Last Edit: Mar 5, 2005 19:33:13 GMT -5 by *NastyJeff*
Jeff don't like snowballs...grrrrr hmmm, idea. The server wasn't great, but I had a lot of issues with my isp today, so, can't truly test it... however...if anyone knows about an "Fam-3 3db Attenuator"? from what I can tell...they cut down the bandwidth 1/2 in hopes of funneling it better...am I correct? Cable company had one my one line.... like I said..."had".....
Attenuator's don't cut down bandwidth - they cut down signal strength. If your cable connection's signal strength is too high at your modem then you can have problems.
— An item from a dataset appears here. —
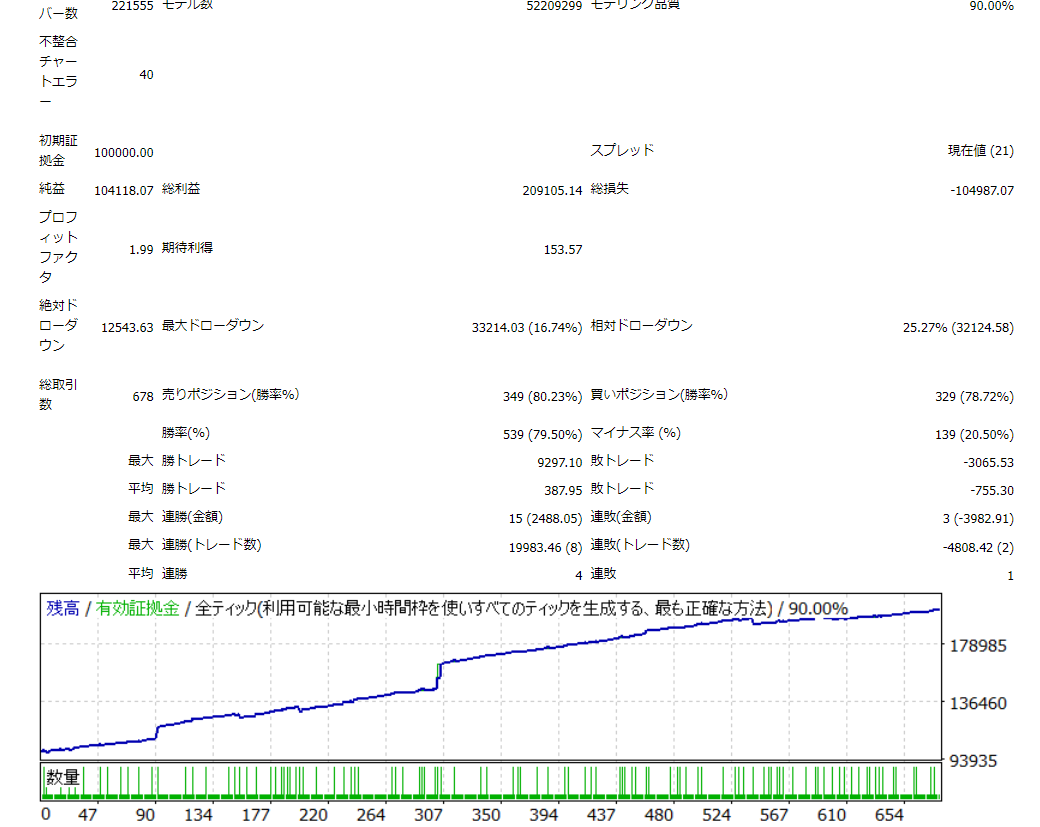Click the green 有効証拠金 legend label
Image resolution: width=1040 pixels, height=827 pixels.
point(138,608)
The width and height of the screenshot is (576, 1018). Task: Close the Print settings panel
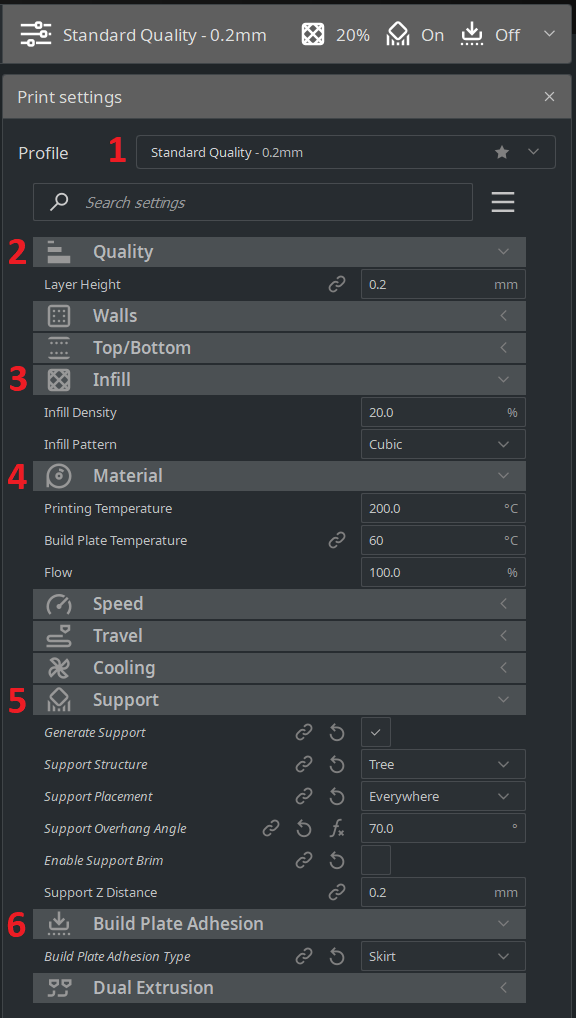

Hence the need to use an attenuator to cut the "voltage" (pedants take note, it's not strictly voltage) down a little.
Your cable modem should have a diagnostics page, probably accesed something like http://192.168.100.1/ or something similar, the manual should tell you.
On this page you should see some reference to "signal", go here and check your values, in the ideal world they should be something like:
Downstrean Signal to Noise: Should be 30db or higher Downstream Received Power: Should be between -15 and +15, closest to ZERO the better.
Upstream Transmit Power: Should be between +8 to +58, ideal values are below +55. Values in the 40s most common and good.
Post by *NastyJeff* on Mar 6, 2005 17:02:26 GMT -5
Unfortunitly, my cable modem does not have a diagnostics page. Router? Yes... Modem? No.... Turns out, Blade crashes from time to time, so he might have been the issue....silly boy.. if not, I buying a new modem!